Many asked, is it a good idea to bring lots of people to an area already delicate and feeling the effects of climate change? Well ultimately, they don’t. Most of the operation is conducted from a single ship, the St Helena and the event itself hasn’t opened up to live audiences for that exact reason. Extreme E have strictly adopted the ‘take nothing but pictures and leave nothing but footprints’ ethos behind its operation.
However, Extreme E, its drivers and partners go one further and actively seek to leave a positive legacy in the areas they visit, from implementing renewable infrastructure to mass beach cleans. Known as the Legacy Programme, it consists of a panel leading academics from The Universities of Oxford and Cambridge which makes up the Scientific Committee. This committee has been tasked with driving the racing series’ overall climate advice and practice initiatives.
myenergi, pioneer of the world’s first eco-smart EV charging device, is leading a project to leave a lasting legacy when the Extreme E championship descends on Greenland later this month (Arctic X Prix, 28-29 August).
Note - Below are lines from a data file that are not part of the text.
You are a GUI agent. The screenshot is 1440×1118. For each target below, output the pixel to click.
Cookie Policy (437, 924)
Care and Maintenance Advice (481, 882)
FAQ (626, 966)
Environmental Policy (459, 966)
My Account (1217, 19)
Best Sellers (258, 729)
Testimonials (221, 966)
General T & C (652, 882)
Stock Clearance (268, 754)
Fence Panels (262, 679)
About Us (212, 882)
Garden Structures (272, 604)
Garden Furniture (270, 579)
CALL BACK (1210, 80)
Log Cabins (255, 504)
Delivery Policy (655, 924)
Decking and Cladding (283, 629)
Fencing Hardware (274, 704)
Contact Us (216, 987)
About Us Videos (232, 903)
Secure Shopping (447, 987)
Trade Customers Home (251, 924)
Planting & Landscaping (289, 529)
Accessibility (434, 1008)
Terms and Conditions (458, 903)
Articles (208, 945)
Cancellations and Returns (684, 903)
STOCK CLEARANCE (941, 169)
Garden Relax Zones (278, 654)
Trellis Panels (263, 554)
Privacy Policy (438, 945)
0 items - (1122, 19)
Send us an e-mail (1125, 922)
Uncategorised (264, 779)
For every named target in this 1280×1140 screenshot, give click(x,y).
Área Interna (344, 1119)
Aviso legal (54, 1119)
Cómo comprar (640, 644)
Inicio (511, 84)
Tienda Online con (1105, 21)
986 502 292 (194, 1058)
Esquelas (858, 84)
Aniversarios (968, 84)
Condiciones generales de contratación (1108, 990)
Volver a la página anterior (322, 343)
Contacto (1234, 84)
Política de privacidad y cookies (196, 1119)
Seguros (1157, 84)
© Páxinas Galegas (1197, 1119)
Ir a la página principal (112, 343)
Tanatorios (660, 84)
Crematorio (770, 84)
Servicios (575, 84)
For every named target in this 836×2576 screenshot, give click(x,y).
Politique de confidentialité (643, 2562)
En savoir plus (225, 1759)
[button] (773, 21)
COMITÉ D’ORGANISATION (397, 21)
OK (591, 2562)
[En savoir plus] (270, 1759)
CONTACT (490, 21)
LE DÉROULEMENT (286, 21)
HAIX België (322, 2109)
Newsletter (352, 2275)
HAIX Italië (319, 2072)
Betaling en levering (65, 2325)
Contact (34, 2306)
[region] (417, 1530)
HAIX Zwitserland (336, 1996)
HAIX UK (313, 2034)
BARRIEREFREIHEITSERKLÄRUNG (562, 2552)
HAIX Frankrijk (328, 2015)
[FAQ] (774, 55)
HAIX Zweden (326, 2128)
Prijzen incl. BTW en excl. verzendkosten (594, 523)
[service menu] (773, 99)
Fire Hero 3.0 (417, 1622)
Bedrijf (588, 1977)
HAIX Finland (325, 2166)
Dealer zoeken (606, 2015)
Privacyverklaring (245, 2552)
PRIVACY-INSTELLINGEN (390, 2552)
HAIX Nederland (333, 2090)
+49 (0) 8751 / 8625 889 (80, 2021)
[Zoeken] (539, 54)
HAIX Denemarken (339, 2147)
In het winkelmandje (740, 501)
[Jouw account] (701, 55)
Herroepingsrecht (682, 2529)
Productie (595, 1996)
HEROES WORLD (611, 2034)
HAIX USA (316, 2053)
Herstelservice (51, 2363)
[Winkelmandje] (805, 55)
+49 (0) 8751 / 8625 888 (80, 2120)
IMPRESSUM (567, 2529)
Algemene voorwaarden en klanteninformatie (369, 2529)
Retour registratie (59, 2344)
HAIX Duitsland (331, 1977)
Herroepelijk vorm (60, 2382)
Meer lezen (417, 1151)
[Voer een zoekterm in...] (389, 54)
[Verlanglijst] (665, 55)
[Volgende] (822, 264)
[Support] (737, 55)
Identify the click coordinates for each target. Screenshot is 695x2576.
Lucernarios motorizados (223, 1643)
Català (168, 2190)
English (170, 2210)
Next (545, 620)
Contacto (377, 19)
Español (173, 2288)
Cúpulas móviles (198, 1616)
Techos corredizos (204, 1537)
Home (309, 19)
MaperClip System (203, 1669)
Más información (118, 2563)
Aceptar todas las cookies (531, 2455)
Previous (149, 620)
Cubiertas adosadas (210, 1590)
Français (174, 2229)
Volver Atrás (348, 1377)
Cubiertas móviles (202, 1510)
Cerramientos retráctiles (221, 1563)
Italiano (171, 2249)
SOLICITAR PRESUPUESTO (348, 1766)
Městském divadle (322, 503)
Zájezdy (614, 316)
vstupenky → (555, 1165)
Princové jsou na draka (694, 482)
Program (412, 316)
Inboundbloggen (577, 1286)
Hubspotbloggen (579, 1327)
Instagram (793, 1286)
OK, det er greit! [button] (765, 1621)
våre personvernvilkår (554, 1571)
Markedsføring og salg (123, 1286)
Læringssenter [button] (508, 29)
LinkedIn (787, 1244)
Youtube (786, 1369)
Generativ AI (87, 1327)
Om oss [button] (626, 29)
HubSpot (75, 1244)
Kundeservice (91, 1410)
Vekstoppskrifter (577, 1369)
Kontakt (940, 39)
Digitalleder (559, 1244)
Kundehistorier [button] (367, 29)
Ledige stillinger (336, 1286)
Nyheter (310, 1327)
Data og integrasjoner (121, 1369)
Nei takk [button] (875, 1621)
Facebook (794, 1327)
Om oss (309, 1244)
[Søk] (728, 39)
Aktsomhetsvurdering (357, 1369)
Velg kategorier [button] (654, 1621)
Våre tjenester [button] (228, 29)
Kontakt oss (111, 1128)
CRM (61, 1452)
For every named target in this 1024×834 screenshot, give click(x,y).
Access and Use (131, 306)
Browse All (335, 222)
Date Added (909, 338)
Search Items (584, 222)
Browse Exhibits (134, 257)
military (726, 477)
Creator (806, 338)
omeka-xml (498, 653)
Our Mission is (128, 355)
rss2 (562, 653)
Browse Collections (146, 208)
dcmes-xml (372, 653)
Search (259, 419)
The company, which sponsors the XITE ENERGY RACING team, is working with organisers to transform the energy supply at a local school.
As part of the project, myenergi will install a ground-mounted solar array, battery storage system and eddi micro-generation diversion device. Wirelessly connected via a myenergi harvi, the set-up will collectively provide the school with free renewable energy and hot water – a completely carbon neutral utility solution.
In addition, myenergi will fit a zappi wallbox, allowing staff with electric vehicles to top-up their batteries during the day. The project, which aims to act as a showcase of renewable connectivity, is part of the championship’s commitment to making a positive difference at each race location.
Jordan Brompton, co-founder and CMO of myenergi, commented: “The Extreme E championship combines world-class motorsport with environmental activism to raise awareness of global warming and the climate emergency. As principal sponsor of XITE ENERGY RACING, we’re committed to taking sustainability to the masses and helping to inspire widespread behavioural change.
“While being involved in the championship has provided an unparalleled platform to share our vision, we knew that there was more we could offer. Renowned for our eco-smart home energy technologies, having the opportunity to transform a local school into a hub for renewable energy demonstrates what the future could – and should – look like.
“Thanks to state-of-the-art renewable technologies, the school can now operate completely off-grid – zero carbon, zero reliance on mains supply, zero utility costs. It demonstrates precisely why embracing green energy is such an important part of the global energy transition.”
To end this article, Donald Trump once attempting to buy Greenland with the intention of sapping the lands of it’s undiscovered oil reserves for which it is estimated that 13% of the world’s undiscovered oil and 30% of its undiscovered gas lies under the Arctic region.
Food for thought… Greenland see’s 24hr’s of sunlight during the summer months, known as ‘the midnight sun’. Solar panels actually work at their optimum efficiency in colder weather and clearer sky’s. Greenland is the largest island in the world!
Imagine super sized solar fields generating masses of energy… the worlds super sized battery charger!